Минут десять с лишним я стоял во власти самых противоречивых мыслей, о которых предпочитаю не вспоминать. Но вот дверь снова открылась, и аббатиса вошла в сопровождении высокого монаха, облаченного в белую рясу доминиканцев. Его лица я не мог различить, потому что на голове у него был такой же белый остроконечный колпак; сквозь прорези виднелись одни глаза. Некоторое время монах рассматривал меня при свете фонаря. Потом он заговорил:
— Привет тебе, сын мой. Мать аббатиса рассказала мне о твоем деле. Ты слишком молод для таких вещей.
— Будь я старше, они бы от этого не сделались приятнее, святой отец. Вы знаете, о чем идет речь. Меня просили достать смертельный яд для некоторых милосердных целей. Я принес яд, но я должен убедиться сам, что он будет использован по назначению.

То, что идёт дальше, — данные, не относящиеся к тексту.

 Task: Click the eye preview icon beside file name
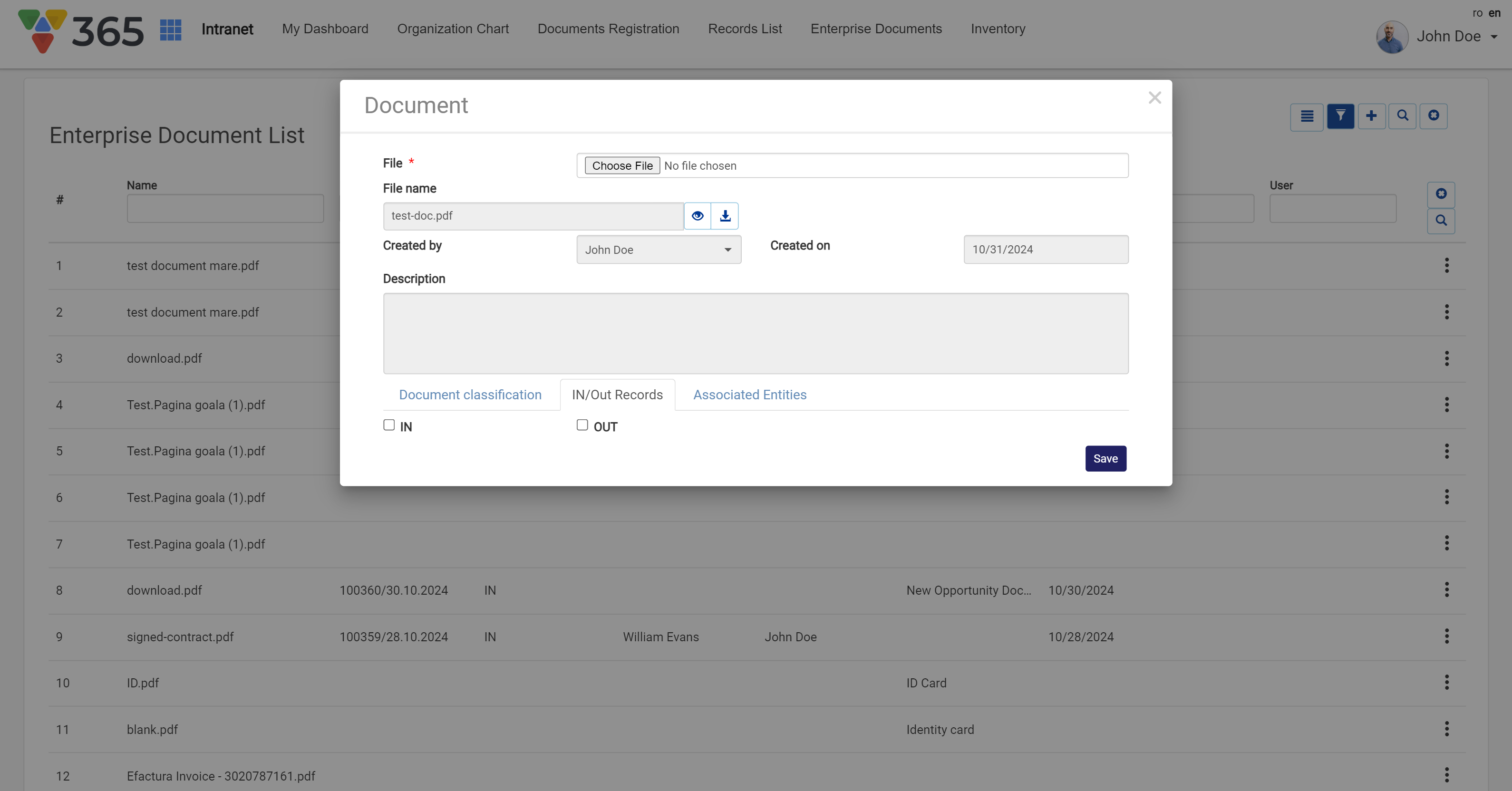[698, 216]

— Сын мой, ты слишком подозрителен! Церковь не занимается убийствами. Эта женщина должна умереть, ибо грех ее доказан, а в последнее время подобная распущенность становится всеобщей. Посему после долгих молитв, размышлений и тщетных поисков обстоятельств, могущих смягчить ее участь, она было осуждена на смерть теми, чьи имена слишком святы, чтобы их называть. Я же — увы! — нахожусь здесь для того, чтобы проследить за исполнением приговора с некоторыми отступлениями которые из милости разрешил допустить по отношению к ней ее верховный судья. Вижу, что тебе, сын мой, необходимо присутствовать при свершении этого дела милосердия, а потому не стану чинить тебе препятствий. Мать аббатиса уже предупредила тебя, какая кара ждет тех, кто выдает тайны церкви? Ради тебя самого прошу — не забывай об этом!

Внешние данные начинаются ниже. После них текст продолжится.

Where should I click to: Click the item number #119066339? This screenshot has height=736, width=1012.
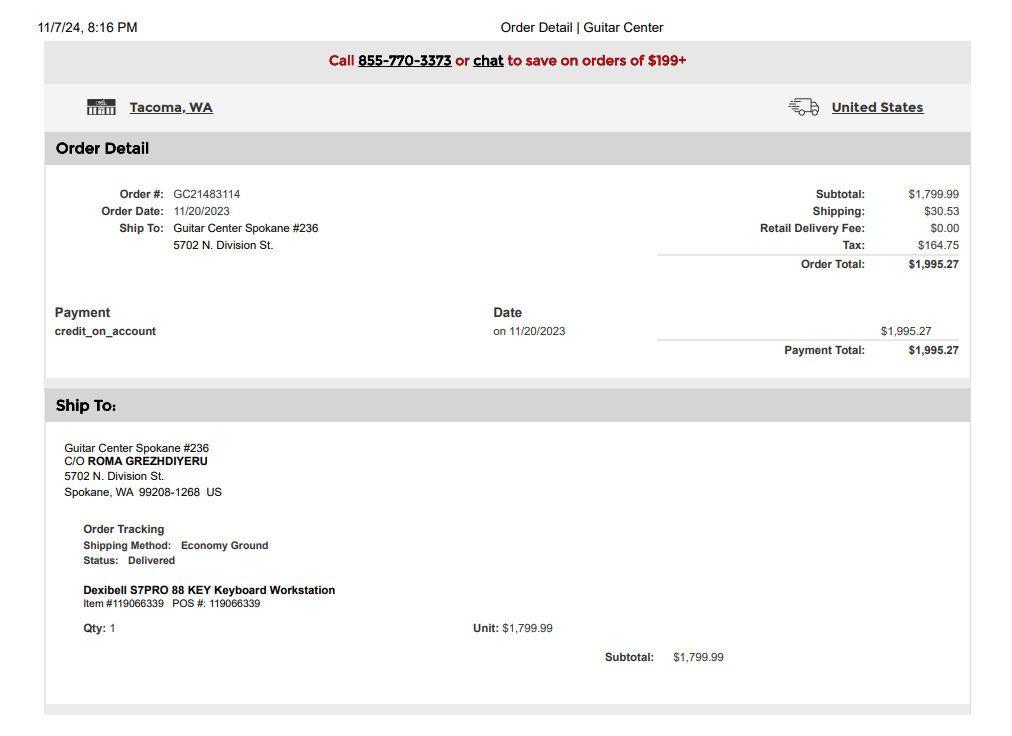123,604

— Я не из болтунов, святой отец, и предупреждать меня не к чему. Но вот еще что. За этот визит мне должны хорошо заплатить, яд стоит недешево.
— Не бойся, лекарь! — ответил монах с ноткой презрения в голосе. — Назови свою цену, и тебе заплатят.

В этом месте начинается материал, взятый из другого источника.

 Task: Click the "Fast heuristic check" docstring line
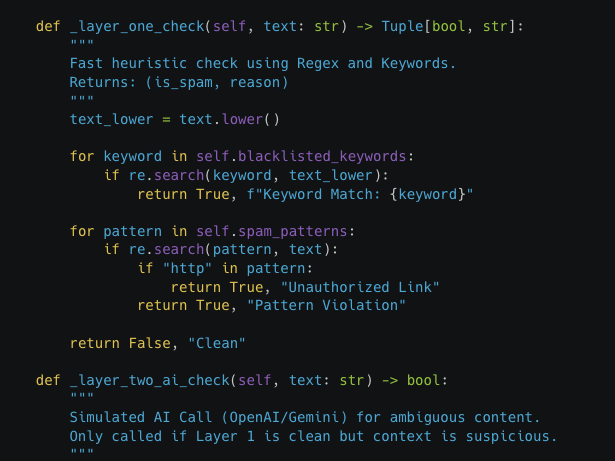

— Я прошу не денег, святой отец. Я бы сам заплатил немало, чтобы только не находиться здесь этой ночью. Я прошу, чтобы мне дали возможность переговорить с девушкой, прежде чем она умрет.
— Что?! — воскликнул монах. — Надеюсь, не ты ее совратил? Если это так, ты поистине наглец, достойный разделить ее участь!
— Нет, святой отец, это не я. Я видел Изабеллу де Сигуенса лишь однажды и ни разу не говорил с ней. Ее соблазнил не я, но я знаю этого человека. Его имя Хуан де Гарсиа.
— Вот как? — быстро проговорил монах. — Она ни за что не хотела сказать его настоящее имя, даже под угрозой пыток. Несчастная заблудшая душа, она была искренна в своем заблуждении. О чем же ты хочешь с ней говорить, сын мой?
— Я хочу у нее узнать, куда я направился этот человек. Он мой враг, и я буду преследовать его, как преследовал до сих пор. Он причинил мне и моей семье куда больше зла, чем этой бедной девушке. Не откажите мне, святой отец, чтобы я мог отомстить ему за себя и за церковь.
— Господь сказал: «Мне отмщение, и аз воздам!» Но, быть может, сын мой, Господь избрал тебя орудием своей мести. Я дам тебе возможность поговорить с ней. Облачись в эти одежды, — тут он протянул мне белую доминиканскую рясу с таким же капюшоном, — и следуй за мной.
— Сначала, — возразил я, — надо передать яд аббатисе, потому что я не хочу давать его сам. Возьмите этот флакон, святая мать, и когда придет время, вылейте его в чашу с водой. Смочите как следует губы и язык младенца, а остальное дайте матери и проследите, чтобы она все выпила. Прежде чем будет положен последний кирпич, они крепко уснут и больше уже не проснутся.
— Я это сделаю, — пробормотала аббатиса. — Отпущение придает мне смелость, и я это сделаю во имя любви и милосердия.
— Ты слишком мягкосердечна, сестра, — проговорил монах, осеняя себя крестным знамением. — Правосудие — вот истинное милосердие! Горе немощной плоти, восстающей против духа!
Когда я облачился в одеяние белого призрака, монах и аббатиса взяли фонари и повели меня за собой.